Брак в восточном каноническом праве

Иерусалимский собор разрешает вопросы, касающиеся христиан иудейского происхождения; святой апостол Павел в своих Посланиях говорит о том, как надо проводить собрания, о качествах, какими должны обладать епископы, о пользовании харизмами. В течение трех первых веков Церковь применяла обычное право, о котором идет речь в «Дидахе» (конец 1 века), в «Апостольском предании» Ипполита (начало III века), в «Дидаклии апостолов» (около 250.), в «Постановлениях апостольских» (около 380).

Начиная с IV века, мы вступаем в период регулярных Соборов, и к концу IV века оказывается уже разработанным каноническое право Византийской Церкви.

В отношении легализации брака имеют важное значение постановления Халкидонского Собора (каноны 14 и 16), Трулльского Собора, Никейского Собора, состоявшегося в 787 году, Соборов, созванных Фотием в 861 и 879 годах, и Собора 920 года.
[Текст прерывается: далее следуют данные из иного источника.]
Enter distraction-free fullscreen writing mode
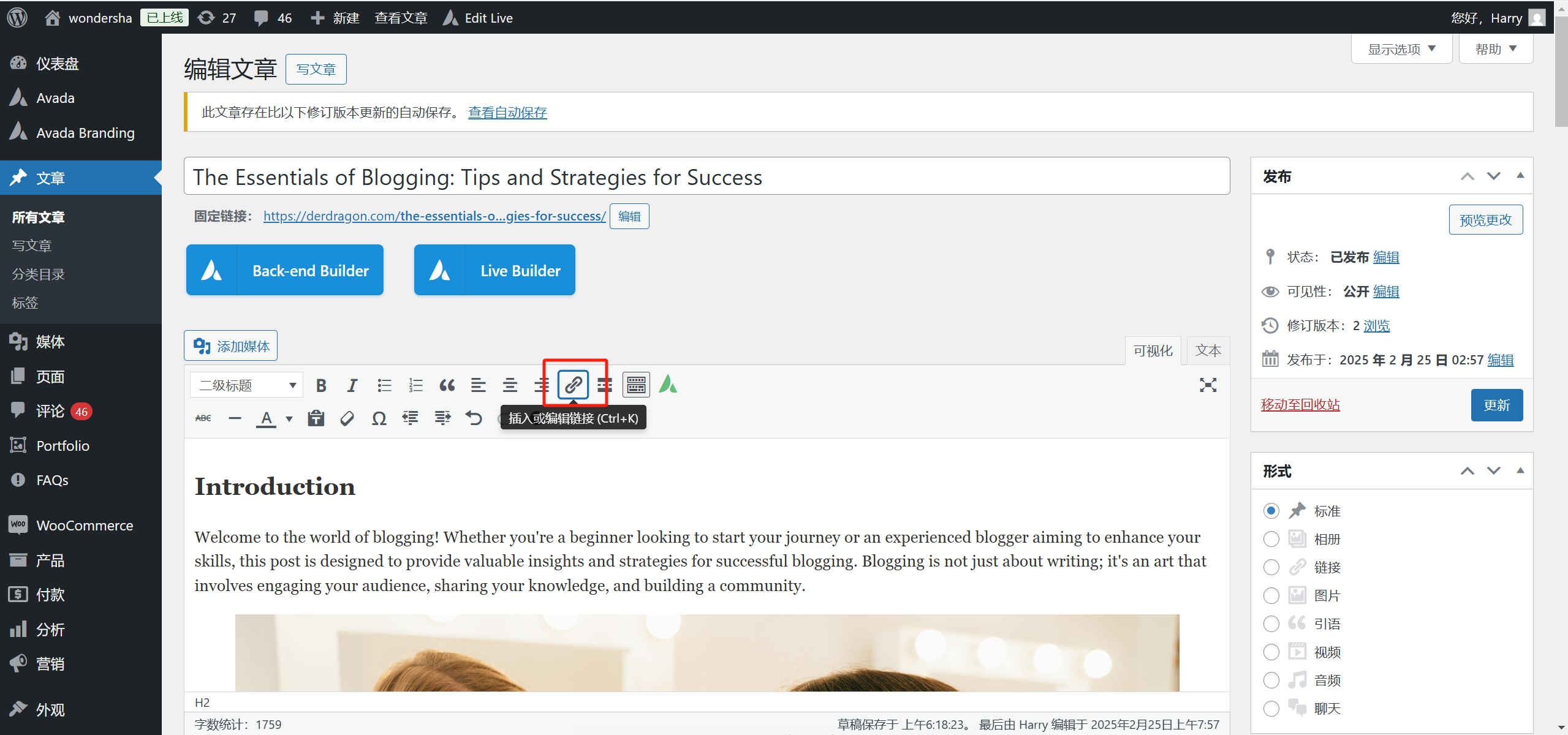This screenshot has height=735, width=1568. (x=1208, y=385)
К этому надо прибавить канонические сборники Поместных Соборов, 80 апостольских канонов, выдержки из святоотеческих творений и тексты восточных патриархов. Надо также принимать во внимание гражданское законодательство: «Новеллы» Юстиниана, кодексы императоров VIII и IX веков, «Эклогу» Льва III и его сына Константина, «Прохирос Номос» (879) Василия I, «Базилики» (888 – 890), созданные при Льве VI Философе; «Новеллы» Льва VI и Алексея I Комнена.

В номоканонах собраны и систематизированы различные тексты; также номоканон Иоанна Схоластика (конец VI века), номоканон XIV титулов (629, дополненный в 888), официально принятый в Константинополе в 920 г.

Византийское право было комментировано в XII веке Алексеем Аристеном, Иоанном Зонарой и Феодором Бальзаменом. Матвей Бластарес собрал эти толкования в сборнике в порядке алфавитной «синтагмы» в 1335 году. Наконец, Арменопул в 1350 году составил канонический сборник под названием «Гексабиблос».

Собрание канонов, созданное трудами афонских монахов и опубликованное в Лейпциге в 1802 году и в Афинах в 1841 году, под названием «Пидалион», легло в основу канонического права современной Православной Церкви. В постановлениях патриархов продолжается его истолкование и между прочим, устанавливается законодательство в области брака.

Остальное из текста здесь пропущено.